Creating a Website Information Architecture
Last Edited September 11, 2023 by Garenne Bigby in Blog
Creating a great website comes from the understanding of visitors' interests, expectations, and needs. All of the visual design, text, navigation, and organization need to work together in order for visitors to find important information and complete tasks easily and quickly. Many phases of designing a website's information architecture can be completed simultaneously. Each phase is unique, therefore it is difficult to say just how long it would be to build a website's IA. To take on a task like this, there will be technical staff, writers, and visual designers all on staff to keep the project going by creating content, modifying existing content, and creating the visual design. The website is a highly visual medium for a brand's message, so it is vital that all people on board are on the same page to create a cohesive piece of work. The website should be both accessible and usable for all potential visitors.
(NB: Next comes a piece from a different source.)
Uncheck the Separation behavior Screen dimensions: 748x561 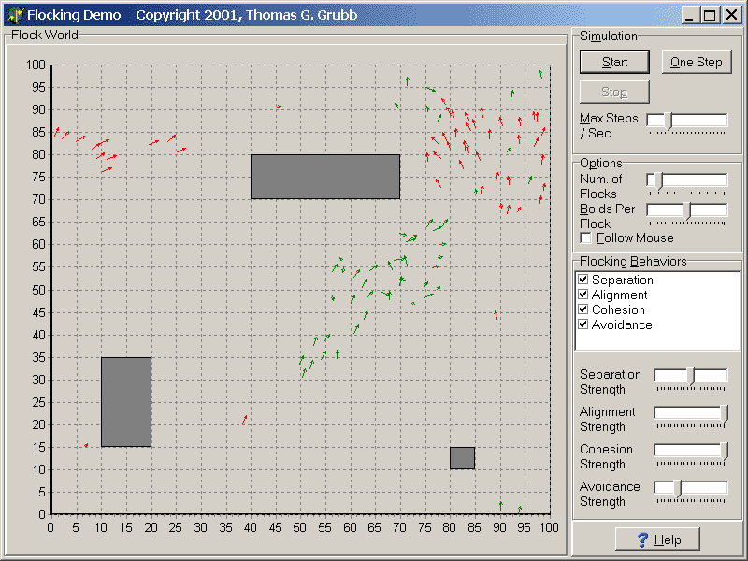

How to Create a Website Information Architecture
Step 1: Defining Key Stakeholders' Goals
Defining the key stakeholders' goals is the first step. These are what drives the project. The key stakeholders are those people who will set the tone and overall objective of the website and will give required approvals at any stage through the sites development. Defining the key stakeholders' goals will include identifying the target audience, determining what the purpose of the site is, and establishing the functional requirements. This can be started by asking the following questions.
Who makes up the principal audience with whom the key stakeholders want to communicate, be as specific as possible. An example of this can be freshman, international students, graduate students, alumni, academic support staff, faculty, all campus users, external vendors, and news media.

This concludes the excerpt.